In April 2005, the FPÖ effectively split into two parties. The bulk of the FPÖ—including Haider, the FPÖ cabinet ministers and most of the FPÖ parliamentary caucus—broke off to form the Alliance for the Future of Austria (BZÖ), while the party base in most states remained with the old party. In spite of this change in the nature of his coalition partner, Schüssel continued the coalition until the end of the current legislative period (see Austrian legislative election, 2006). However, after the election Schüssel mentioned that a coalition with Haider's party or the Freedom Party would not be reasonable.

Following the death of Liese Prokop on 31 December 2006, Schüssel was sworn in as interior minister on 2 January 2007, and served in this additional post until a new government was formed,[3] which occurred on 11 January.

Chairman of the ÖVP Parliamentary Group[edit]

Following the 2006 election, Schüssel became Chairman of the ÖVP Parliamentary Group. He announced after the September 2008 election that he would continue to sit in parliament only as a backbencher; Josef Pröll was to replace him as Chairman of the ÖVP Parliamentary Group. In 2011, Schüssel retired from parliament due to massive charges of corruption against members of the governments led by him.

Policies[edit]

The government's attempts at achieving a balanced budget (called "Nulldefizit")– while being more successful than similar attempts in some other European countries– have failed. Some of the effect was reached by raising taxes and fees, but quite significant cost-cutting measures were undertaken, many of which caused significant criticism. For example, the Austrian education system has suffered considerably, as is shown by the PISA study released in 2004. Costs are being cut at universities, even though the government proclaims that it will bring teaching and research to a "world-class" level. Cost-cutting in the security sector is blamed for an increase in crime.

At the same time, Schüssel's government increased public spending in certain areas. For example, the new "Kindergeld" (children money) to help families replaced the old "Karenzgeld", which was dependent on the recipient standing in employment. This change was a nod to the Freedom Party, which had campaigned for this measure.
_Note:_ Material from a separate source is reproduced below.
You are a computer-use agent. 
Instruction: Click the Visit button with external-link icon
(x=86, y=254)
The decision to replace the old Draken fighter planes of the Bundesheer with 18 Eurofighters (originally 24 were ordered, this number was reduced after the 2002 floods) was seen as waste of money by the opposition, most of all because of the attempts to save money in almost every area of the public administration. The government's arguments for this was that the Austrian State Treaty, according to which Austria needs to be able to defend herself, is to be read to imply that Austria must be in complete control of her air space. The opposition argued that this goal could have been reached in a much cheaper way.

Starting from around 2030, the unfavorable structure of the population pyramid will create a ratio of active to retired workers of 1:1. Schüssel's pension reform has led to reduction of future pensions and at the same time a raising of the retirement age. Schüssel's reform of the Austrian pension system is more broad-sweeping and thus more likely to be effective than all previous reforms in this area combined. However, experts insist that it should have been still more ambitious, but despite of this fact the SPÖ and the Austrian Federation of Trade Unions (ÖGB) protested heavily and argued that the pension losses, limited by Schüssel to 10% and later reduced to 5%, were excessive.
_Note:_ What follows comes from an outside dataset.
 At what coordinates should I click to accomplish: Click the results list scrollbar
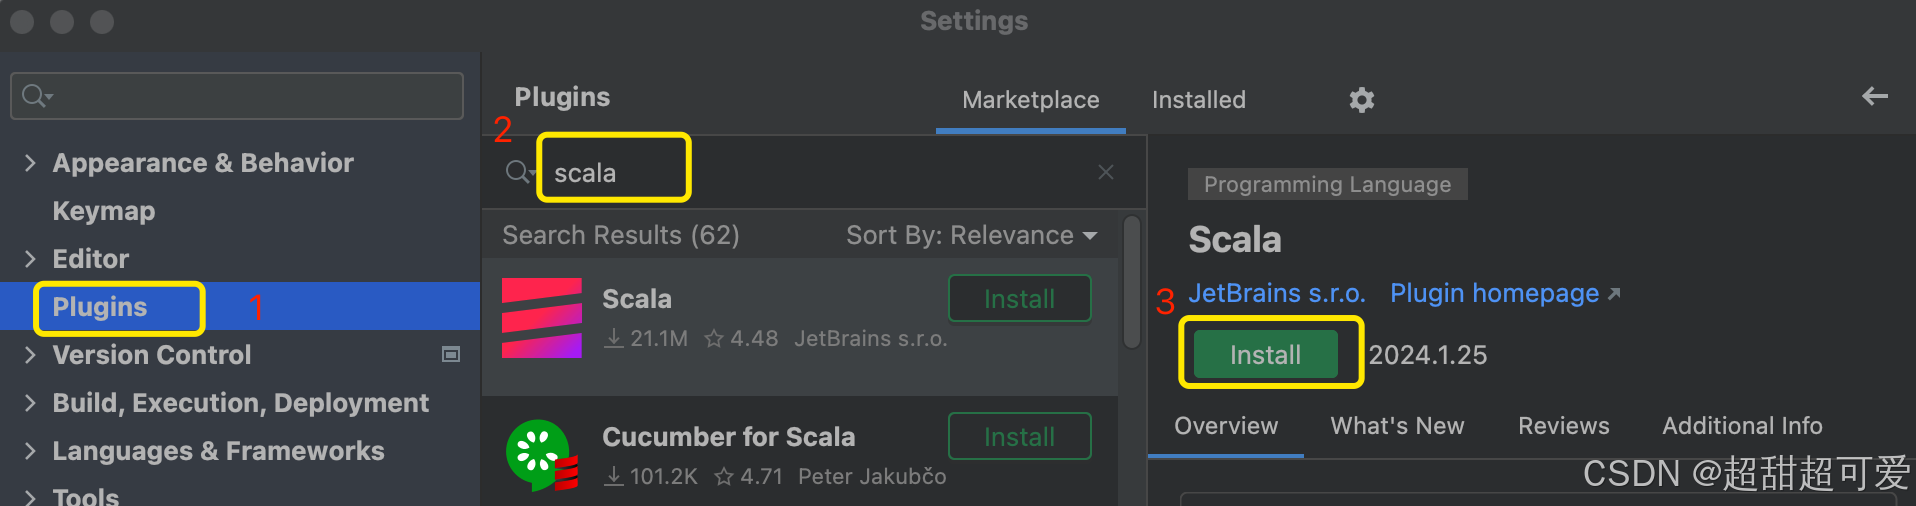pos(1132,284)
Recent efforts to reform the military and to create a uniform pension system are proceeding. One result of the military reform is by many hoped to be a reduction of the mandatory military service to six months, or even an abolition of military service. From 2005 onwards, corporate tax will be reduced to 25%, which is hoped to stimulate investment and economic growth. The measure is thought to be necessary, as neighbouring countries which recently entered the EU, such as Slovakia, have even lower tax rates. However, critics sometimes argue that such a tax advantage for firms is unfair to other tax payers (the highest tax bracket for personal income tax is 50%) and may even be unconstitutional.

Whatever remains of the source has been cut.